But if you look at the "goto debate" of the time -- the various letters
published by various people pointing out "how would you do the following
without goto?" as others had meanwhile started treating goto as sinful and
avoiding goto with the moral zeal of new converts -- then it appears that
regardless of Dijkstra's intention, at least the debate among most programmers
at the time was about abandoning "goto" even in the absence of other
compensating control structures. So it appears to me that the debate was
settled, and eventually faded away into a catchphrase, not simply by everyone
agreeing that goto is evil persuaded by Dijkstra's arguments, as the popular
opinion holds, but by languages adding most of the control structures that
people were using "goto" for, under different names, until ad-hoc "goto"
became less and less necessary.

(And even Dijkstra's response to those responses, namely, his "On a somewhat
disappointing correspondence" (original:
[http://www.cs.utexas.edu/users/EWD/ewd10xx/EWD1009.PDF](http://www.cs.utexas.edu/users/EWD/ewd10xx/EWD1009.PDF)
/ transcript:
[https://www.cs.utexas.edu/users/EWD/transcriptions/EWD10xx/E...](https://www.cs.utexas.edu/users/EWD/transcriptions/EWD10xx/EWD1009.html)),
which incidentally is a good example of why they used to say that arrogance is
measured in nano-Dijkstras, reveals that for example he was against short-
circuiting AND/OR ("conditional connectives"), that he wrote his loops with
boolean variables checked in the loop condition rather than break, and that he
wrote of "all sorts of “programming language features” that seem better
ignored than exploited" \-- so in the original when he writes that "whatever
clauses are suggested (e.g. abortion clauses) they should satisfy the
requirement..." it's not clear that break/continue would satisfy his
requirement because it's never specified, as you say.)

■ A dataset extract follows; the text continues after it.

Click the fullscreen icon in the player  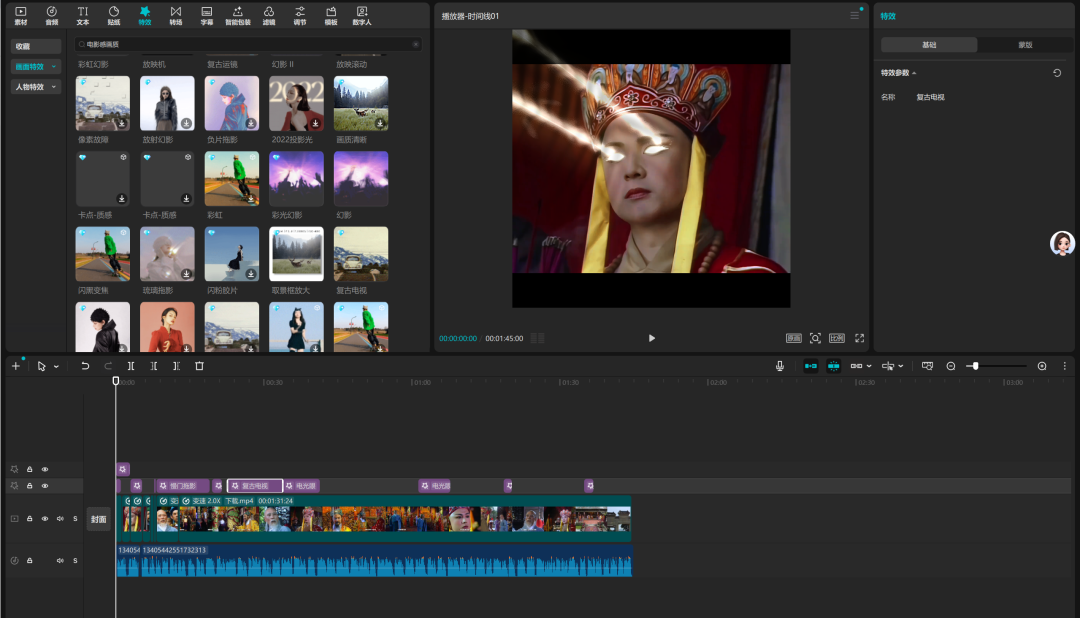pyautogui.click(x=859, y=338)
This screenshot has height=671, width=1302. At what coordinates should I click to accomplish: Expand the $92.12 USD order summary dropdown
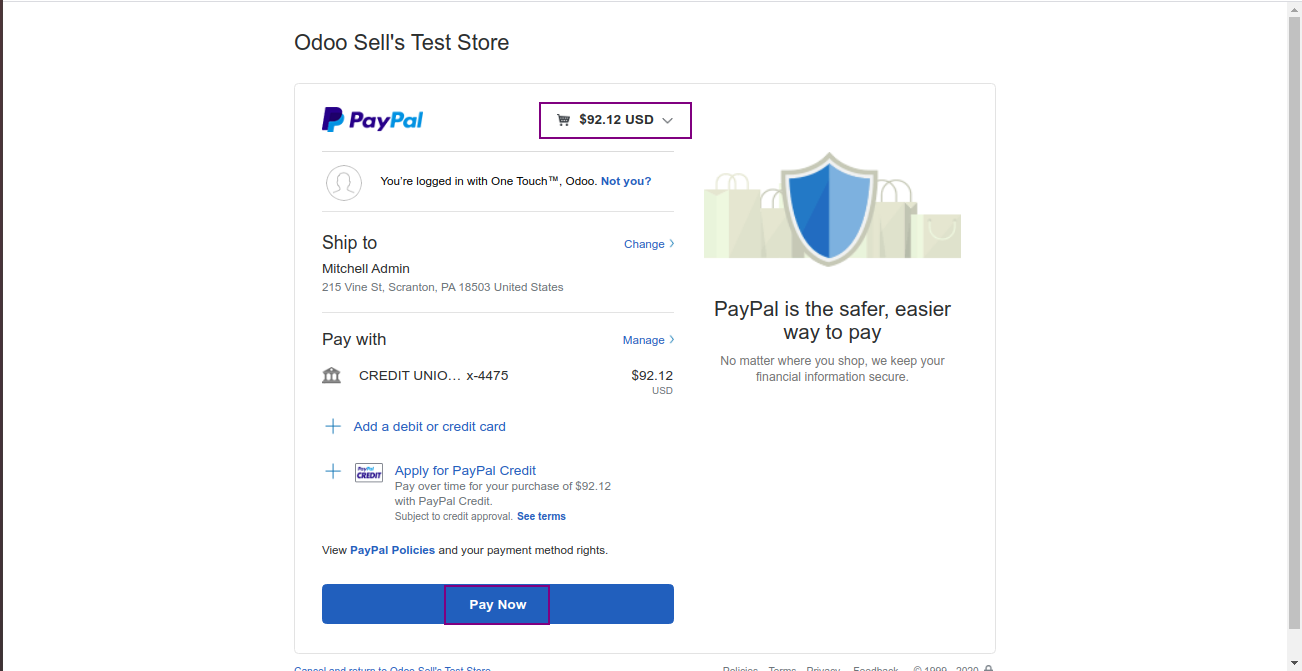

And as you say, it's not clear that it was an improvement as far as language
research goes, because it's far from obvious that the set we've settled on is
the most natural or useful one: C has while, do-while, and for, each with
break and continue, but alternatives like repeat-until (expressible as do
{...} while(!(...));) were contenders, and especially Zahn's "event
indicators" system looks quite nice
([http://www.kohala.com/start/papers.others/knuth.dec74.html#e...](http://www.kohala.com/start/papers.others/knuth.dec74.html#event)).
(I guess in Python it's not unusual to do something similar using exceptions,
so they've returned in some form.)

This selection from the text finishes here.